What you have to do
Could you update the listing below by replacing "Kent RO Service" with "Kent Water Purifier Service" everywhere it occurs, leaving all other text unchanged and omitting the pictures?

Lines of data
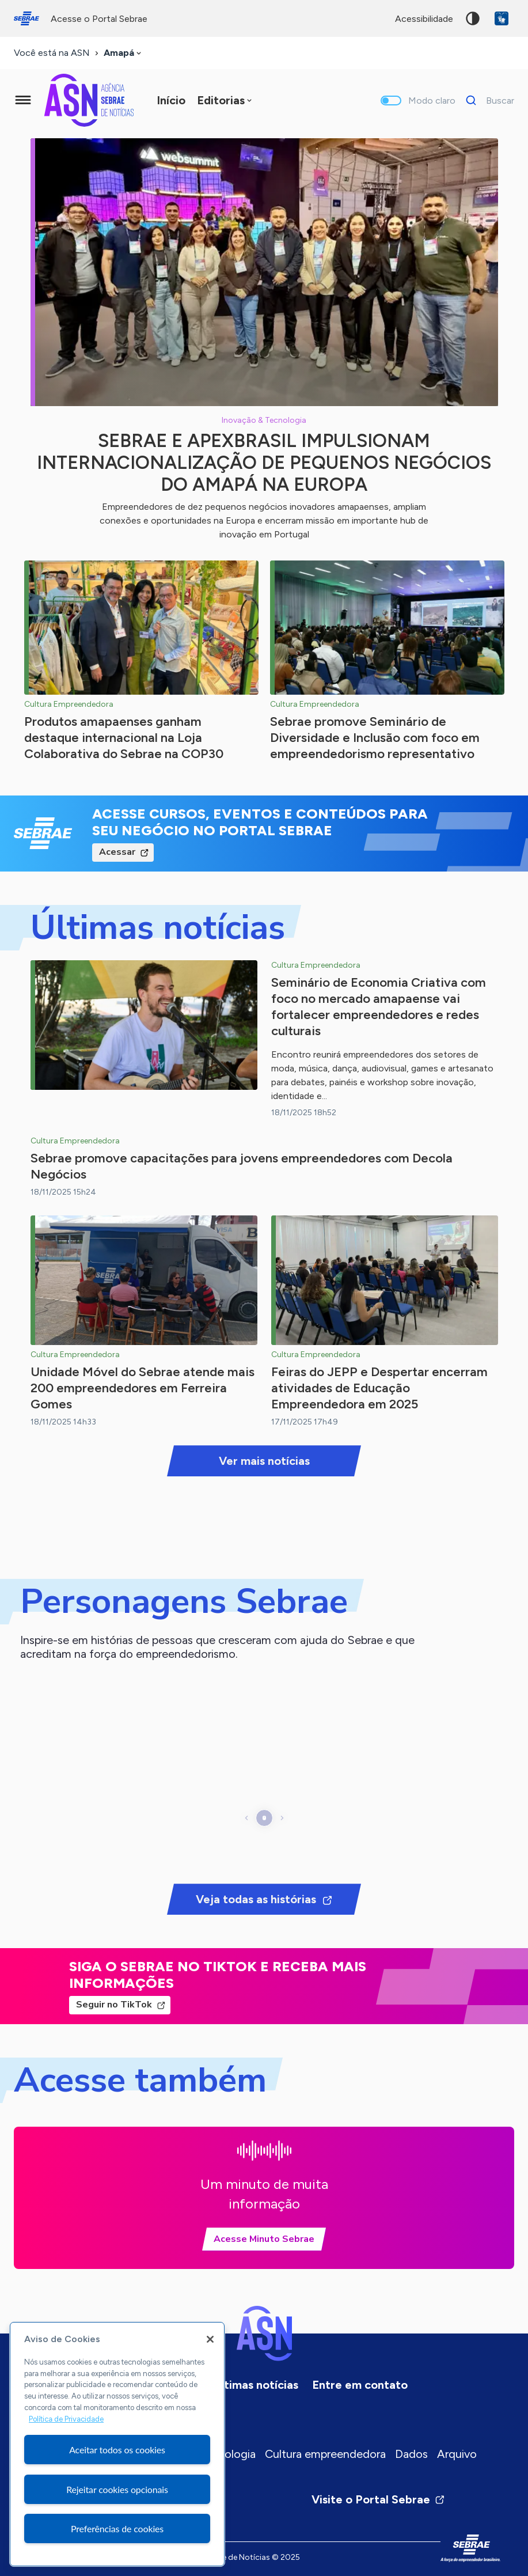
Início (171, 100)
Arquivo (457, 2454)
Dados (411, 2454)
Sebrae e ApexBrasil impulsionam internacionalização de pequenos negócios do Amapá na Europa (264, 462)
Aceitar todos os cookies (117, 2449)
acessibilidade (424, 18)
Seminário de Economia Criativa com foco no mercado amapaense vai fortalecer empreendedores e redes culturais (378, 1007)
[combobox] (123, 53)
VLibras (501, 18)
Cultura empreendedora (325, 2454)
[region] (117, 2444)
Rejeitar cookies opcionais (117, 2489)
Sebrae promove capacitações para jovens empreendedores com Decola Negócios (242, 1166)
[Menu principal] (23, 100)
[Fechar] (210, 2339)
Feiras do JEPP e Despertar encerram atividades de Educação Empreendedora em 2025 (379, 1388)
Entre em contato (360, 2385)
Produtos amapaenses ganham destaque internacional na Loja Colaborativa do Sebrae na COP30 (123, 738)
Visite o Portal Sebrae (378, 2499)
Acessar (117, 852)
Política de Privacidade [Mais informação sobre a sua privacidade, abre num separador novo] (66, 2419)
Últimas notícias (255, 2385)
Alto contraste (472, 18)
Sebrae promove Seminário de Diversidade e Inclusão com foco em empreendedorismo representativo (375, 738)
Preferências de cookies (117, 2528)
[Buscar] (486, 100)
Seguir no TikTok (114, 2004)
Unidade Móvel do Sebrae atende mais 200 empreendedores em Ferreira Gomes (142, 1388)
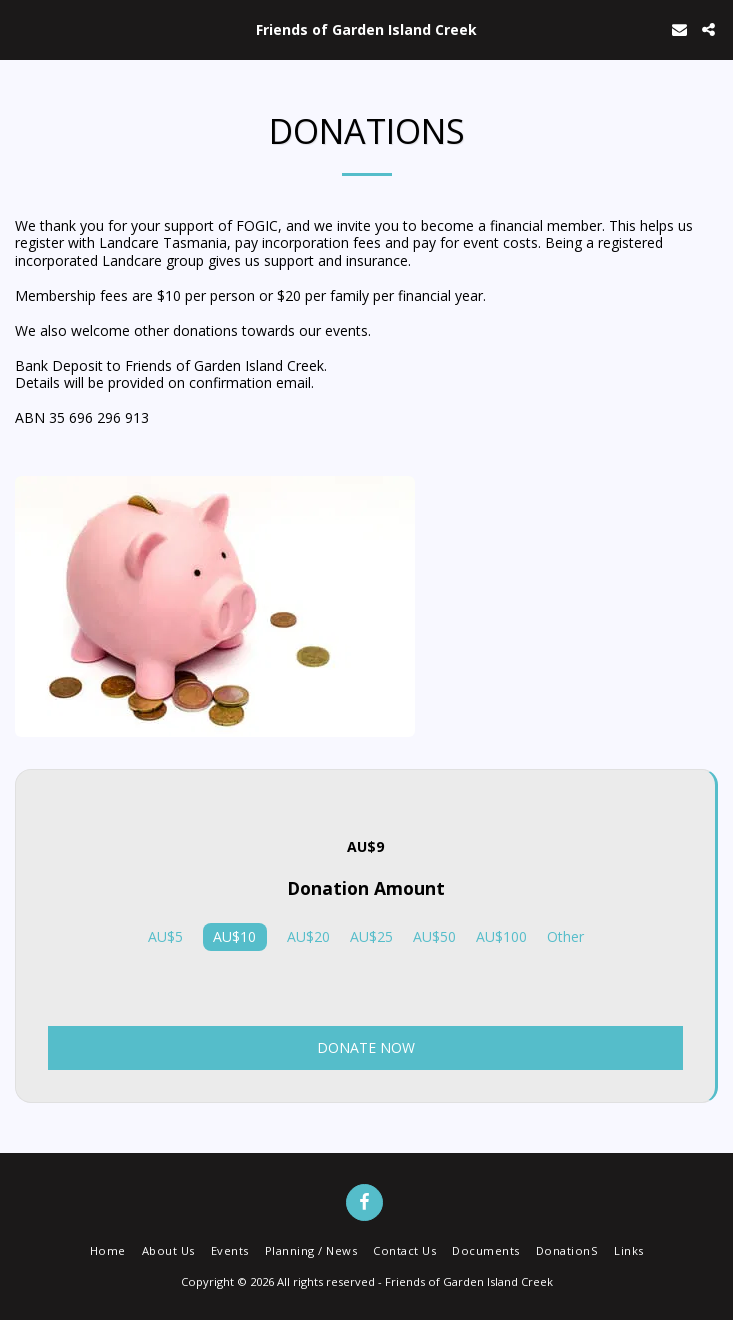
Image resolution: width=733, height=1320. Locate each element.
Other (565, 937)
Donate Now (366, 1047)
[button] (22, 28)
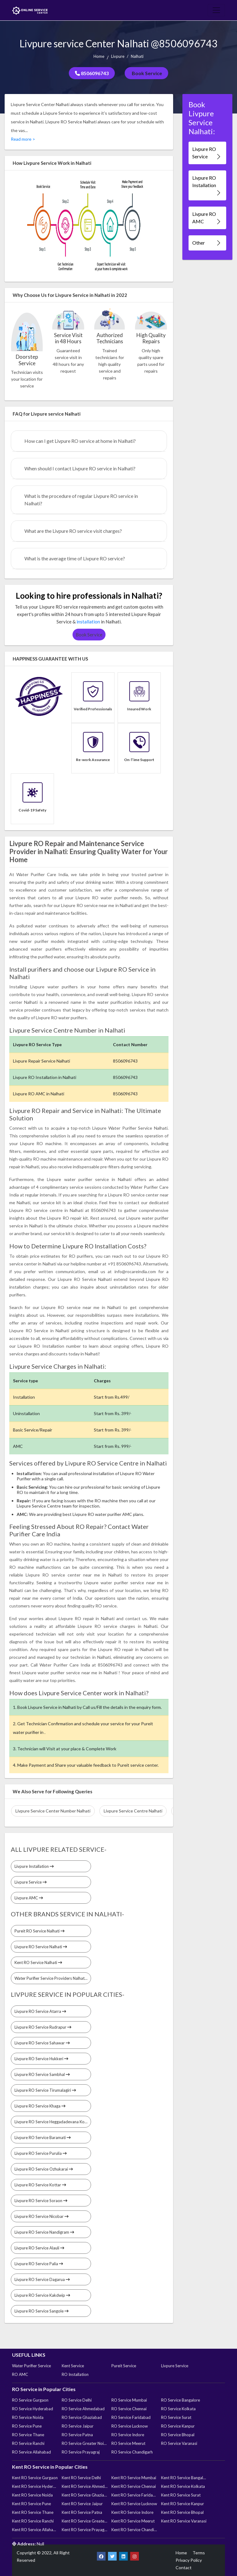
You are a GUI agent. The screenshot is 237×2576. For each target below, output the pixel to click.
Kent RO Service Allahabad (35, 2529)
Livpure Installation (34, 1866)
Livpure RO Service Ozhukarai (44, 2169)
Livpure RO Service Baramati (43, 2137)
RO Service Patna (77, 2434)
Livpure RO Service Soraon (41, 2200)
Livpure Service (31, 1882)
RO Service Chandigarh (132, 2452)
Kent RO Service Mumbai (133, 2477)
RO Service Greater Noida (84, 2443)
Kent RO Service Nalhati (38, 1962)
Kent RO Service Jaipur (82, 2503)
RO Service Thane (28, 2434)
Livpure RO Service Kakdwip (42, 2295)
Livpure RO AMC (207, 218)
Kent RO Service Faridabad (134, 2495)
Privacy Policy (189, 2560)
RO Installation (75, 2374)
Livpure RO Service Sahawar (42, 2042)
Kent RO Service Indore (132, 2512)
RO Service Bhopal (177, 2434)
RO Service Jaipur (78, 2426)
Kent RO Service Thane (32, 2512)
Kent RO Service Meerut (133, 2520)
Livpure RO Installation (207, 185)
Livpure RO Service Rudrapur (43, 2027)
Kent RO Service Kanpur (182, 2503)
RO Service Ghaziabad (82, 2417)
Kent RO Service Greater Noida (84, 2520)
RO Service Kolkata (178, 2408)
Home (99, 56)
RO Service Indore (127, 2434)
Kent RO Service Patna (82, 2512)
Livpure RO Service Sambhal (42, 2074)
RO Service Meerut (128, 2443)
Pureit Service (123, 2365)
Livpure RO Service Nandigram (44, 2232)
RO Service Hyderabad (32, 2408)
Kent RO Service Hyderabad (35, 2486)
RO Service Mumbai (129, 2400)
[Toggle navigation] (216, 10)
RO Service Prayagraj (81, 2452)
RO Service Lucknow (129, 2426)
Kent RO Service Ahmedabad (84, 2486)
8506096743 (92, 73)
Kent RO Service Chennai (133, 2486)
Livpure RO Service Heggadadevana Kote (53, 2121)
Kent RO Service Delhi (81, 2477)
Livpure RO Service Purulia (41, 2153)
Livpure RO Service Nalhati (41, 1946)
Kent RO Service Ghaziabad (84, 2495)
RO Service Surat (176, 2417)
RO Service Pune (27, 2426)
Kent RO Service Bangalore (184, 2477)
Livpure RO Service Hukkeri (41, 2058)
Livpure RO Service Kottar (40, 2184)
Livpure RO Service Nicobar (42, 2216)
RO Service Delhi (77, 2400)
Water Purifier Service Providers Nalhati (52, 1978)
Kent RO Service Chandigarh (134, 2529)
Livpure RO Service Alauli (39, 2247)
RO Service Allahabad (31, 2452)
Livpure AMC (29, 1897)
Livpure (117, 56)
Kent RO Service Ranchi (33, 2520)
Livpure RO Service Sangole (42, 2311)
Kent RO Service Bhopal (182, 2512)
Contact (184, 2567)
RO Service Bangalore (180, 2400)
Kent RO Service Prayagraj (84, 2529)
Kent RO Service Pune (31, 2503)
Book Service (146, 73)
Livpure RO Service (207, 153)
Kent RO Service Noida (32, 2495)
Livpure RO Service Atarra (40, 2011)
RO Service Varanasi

Task result
Início (171, 100)
Arquivo (457, 2454)
Dados (411, 2454)
Sebrae e ApexBrasil impulsionam internacionalização de pequenos negócios do Amapá na Europa (264, 462)
Aceitar todos os cookies (117, 2449)
acessibilidade (424, 18)
Seminário de Economia Criativa com foco no mercado amapaense vai fortalecer empreendedores e redes culturais (378, 1007)
[combobox] (123, 53)
VLibras (501, 18)
Cultura empreendedora (325, 2454)
[region] (117, 2444)
Rejeitar cookies opcionais (117, 2489)
Sebrae promove capacitações para jovens empreendedores com Decola Negócios (242, 1166)
[Menu principal] (23, 100)
[Fechar] (210, 2339)
Feiras do JEPP e Despertar encerram atividades de Educação Empreendedora em 2025 (379, 1388)
Entre em contato (360, 2385)
Produtos amapaenses ganham destaque internacional na Loja Colaborativa do Sebrae na COP30 (123, 738)
Visite o Portal Sebrae (378, 2499)
Acessar (117, 852)
Política de Privacidade [Mais informação sobre a sua privacidade, abre num separador novo] (66, 2419)
Últimas notícias (255, 2385)
Alto contraste (472, 18)
Sebrae promove Seminário de Diversidade e Inclusão com foco em empreendedorismo representativo (375, 738)
Preferências de cookies (117, 2528)
[Buscar] (486, 100)
Seguir no TikTok (114, 2004)
Unidade Móvel do Sebrae atende mais 200 empreendedores em Ferreira Gomes (142, 1388)
Image resolution: width=733, height=1320. Locate each element.
Other (565, 937)
Donate Now (366, 1047)
[button] (22, 28)
You are a GUI agent. The screenshot is 237×2576. For each target below, output the pixel to click.
Kent Water Purifier Service Allahabad (35, 2529)
Livpure Installation (34, 1866)
Livpure RO Service Ozhukarai (44, 2169)
Livpure RO Service Baramati (43, 2137)
RO Service Patna (77, 2434)
Livpure RO Service Soraon (41, 2200)
Livpure Service (31, 1882)
RO Service Chandigarh (132, 2452)
Kent Water Purifier Service Mumbai (133, 2477)
RO Service Greater Noida (84, 2443)
Kent Water Purifier Service Nalhati (38, 1962)
Kent Water Purifier Service Jaipur (82, 2503)
RO Service Thane (28, 2434)
Livpure RO Service Kakdwip (42, 2295)
Livpure RO AMC (207, 218)
Kent Water Purifier Service Faridabad (134, 2495)
Privacy Policy (189, 2560)
RO Installation (75, 2374)
Livpure RO Service Sahawar (42, 2042)
Kent Water Purifier Service Indore (132, 2512)
RO Service Bhopal (177, 2434)
RO Service Jaipur (78, 2426)
Kent Water Purifier Service Thane (32, 2512)
Kent Water Purifier Service Meerut (133, 2520)
Livpure RO Installation (207, 185)
Livpure RO Service Rudrapur (43, 2027)
Kent Water Purifier Service Kanpur (182, 2503)
RO Service Ghaziabad (82, 2417)
Kent Water Purifier Service Greater Noida (84, 2520)
RO Service Kolkata (178, 2408)
Home (99, 56)
RO Service Indore (127, 2434)
Kent Water Purifier Service Patna (82, 2512)
Livpure RO Service Sambhal (42, 2074)
RO Service Meerut (128, 2443)
Pureit Service (123, 2365)
Livpure RO Service Nandigram (44, 2232)
RO Service Hyderabad (32, 2408)
Kent Water Purifier Service Hyderabad (35, 2486)
RO Service Mumbai (129, 2400)
[Toggle navigation] (216, 10)
RO Service Prayagraj (81, 2452)
RO Service Lucknow (129, 2426)
Kent Water Purifier Service Ahmedabad (84, 2486)
8506096743 (92, 73)
Kent Water Purifier Service Chennai (133, 2486)
Livpure RO Service Heggadadevana Kote (53, 2121)
Kent Water Purifier Service Delhi (81, 2477)
Livpure RO Service Purulia (41, 2153)
Livpure RO Service Nalhati (41, 1946)
Kent Water Purifier Service Ghaziabad (84, 2495)
RO Service Surat (176, 2417)
RO Service Pune (27, 2426)
Kent Water Purifier Service Bangalore (184, 2477)
Livpure RO Service Hukkeri (41, 2058)
Livpure RO Service Kottar (40, 2184)
Livpure RO Service Nicobar (42, 2216)
RO Service Delhi (77, 2400)
Water Purifier Service Providers Nalhati (52, 1978)
Kent Water Purifier Service Chandigarh (134, 2529)
Livpure RO Service Alauli (39, 2247)
RO Service Allahabad (31, 2452)
Livpure AMC (29, 1897)
Livpure (117, 56)
Kent Water Purifier Service Ranchi (33, 2520)
Livpure RO Service Sangole (42, 2311)
Kent Water Purifier Service Bhopal (182, 2512)
Contact (184, 2567)
RO Service Bangalore (180, 2400)
Kent Water Purifier Service Prayagraj (84, 2529)
Kent Water Purifier Service Pune (31, 2503)
Book Service (146, 73)
Livpure RO Service (207, 153)
Kent Water Purifier Service Noida (32, 2495)
Livpure RO Service Atarra (40, 2011)
RO Service Varanasi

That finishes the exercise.